Ludicidade universitária
uma proposta de formação integral na era tecnológica
DOI:
https://doi.org/10.47385/tudoeciencia.2654.2025Palavras-chave:
Ensino superior. Ludicidade. Tecnologia educacional.Resumo
A ludicidade, embora historicamente presente na trajetória humana e reconhecida como elemento estruturante da formação, ainda é frequentemente associada apenas ao entretenimento ou à infância, sendo subvalorizada nos espaços acadêmicos, especialmente no ensino superior. Essa visão reducionista desconsidera seu potencial formativo e humanizador, sobretudo diante dos desafios impostos pela era digital. Este artigo de reflexão propõe discutir a ludicidade como um saber formativo essencial à práxis profissional, defendendo sua inserção estruturante no ensino superior como via legítima para a formação integral dos sujeitos.

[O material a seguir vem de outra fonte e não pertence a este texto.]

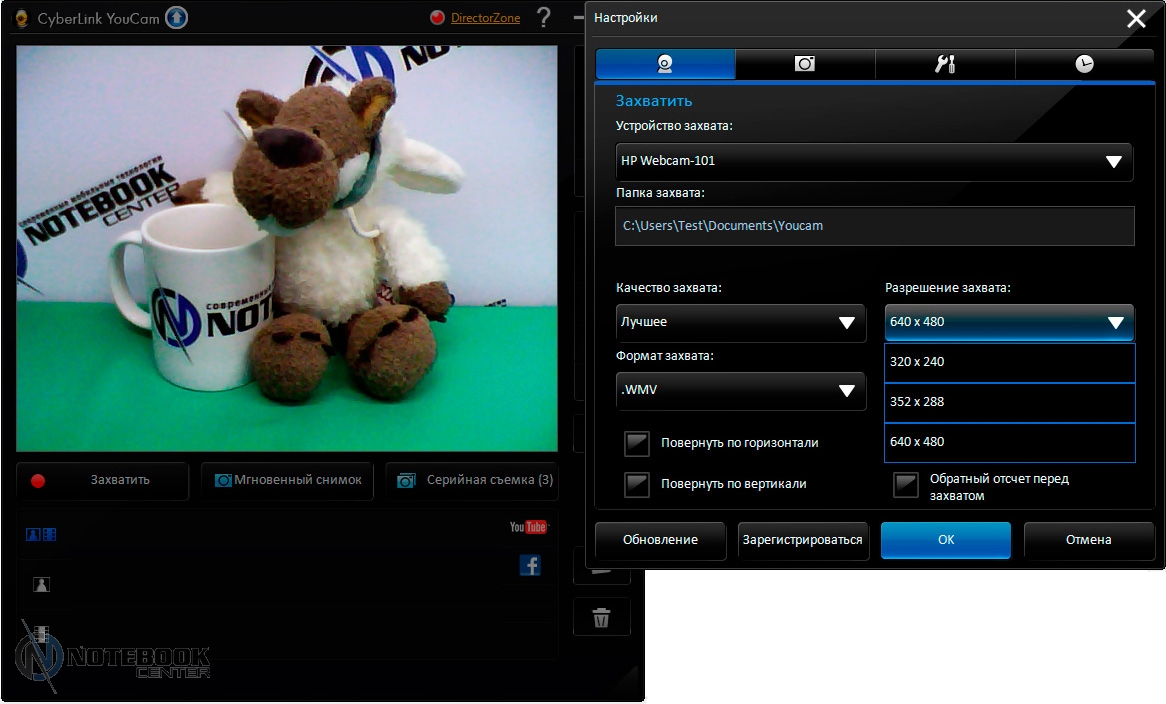This screenshot has height=704, width=1166.
Task: Open the snapshot camera settings tab
Action: [805, 64]
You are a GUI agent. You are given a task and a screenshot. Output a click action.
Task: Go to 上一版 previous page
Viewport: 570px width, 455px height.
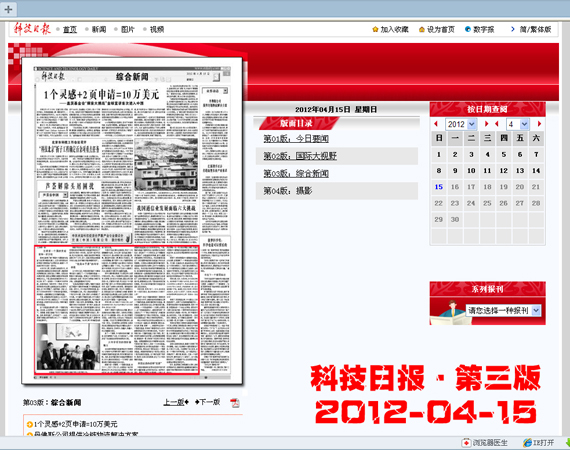(176, 402)
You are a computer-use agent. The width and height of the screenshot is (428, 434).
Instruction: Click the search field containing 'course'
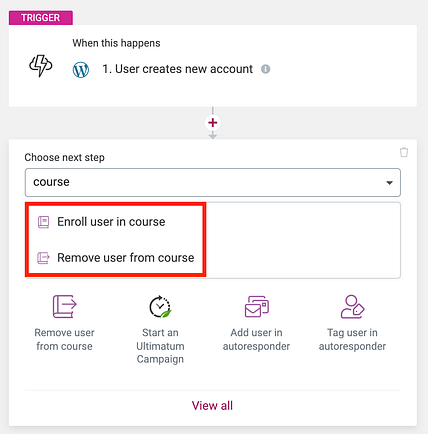tap(213, 182)

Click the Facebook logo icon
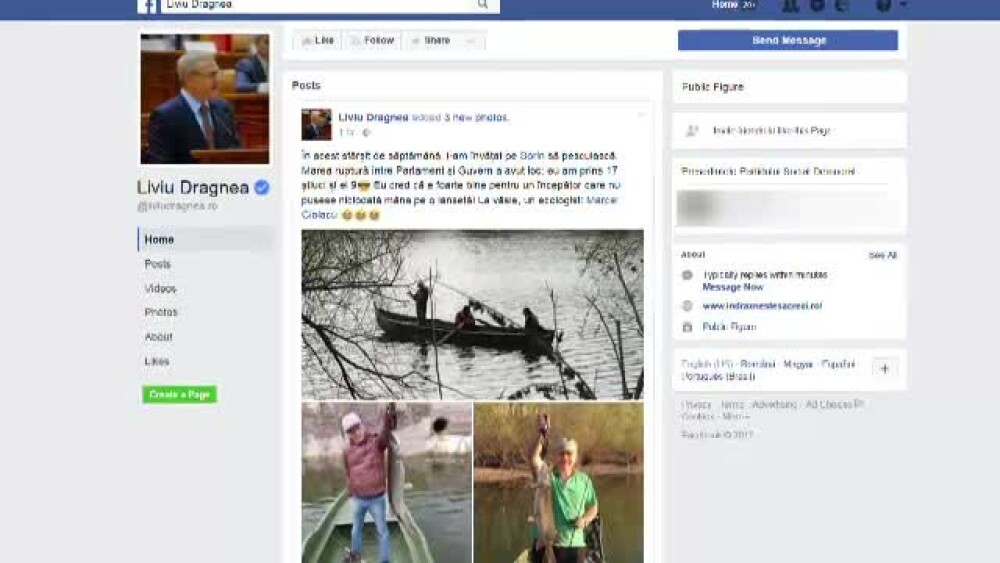147,6
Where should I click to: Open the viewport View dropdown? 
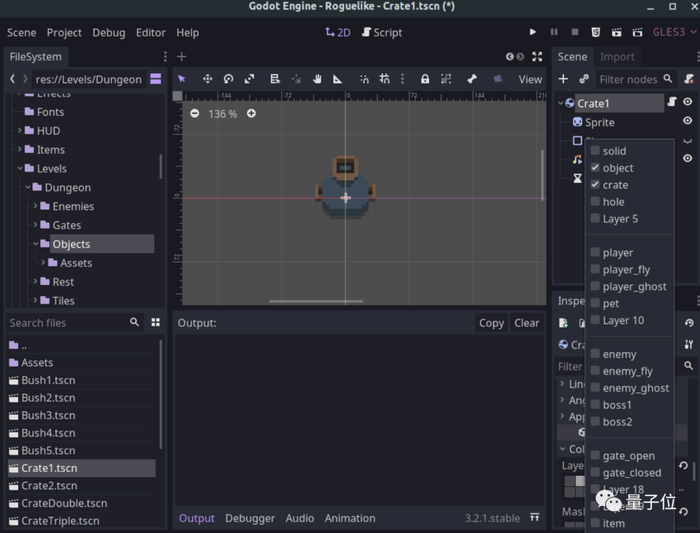click(x=530, y=79)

A metodologia adotada consiste em revisão teórico-reflexiva, fundamentada em autores clássicos e contemporâneos como Freire, Piaget, Vygotsky, Winnicott, Luckesi, Almeida, Gimenes, Kishimoto, Levy e Bauman relacionando os fundamentos da ludicidade ao contexto educacional atual. Os resultados apontam que experiências lúdicas contribuem significativamente para o desenvolvimento cognitivo, emocional e social dos estudantes, fortalecendo competências como empatia, criatividade e pensamento crítico. Conclui-se que, ao ser integrada criticamente aos processos formativos, inclusive com o uso de tecnologias digitais, a ludicidade potencializa a formação de profissionais mais sensíveis e conscientes, sendo, portanto, indispensável à educação superior contemporânea.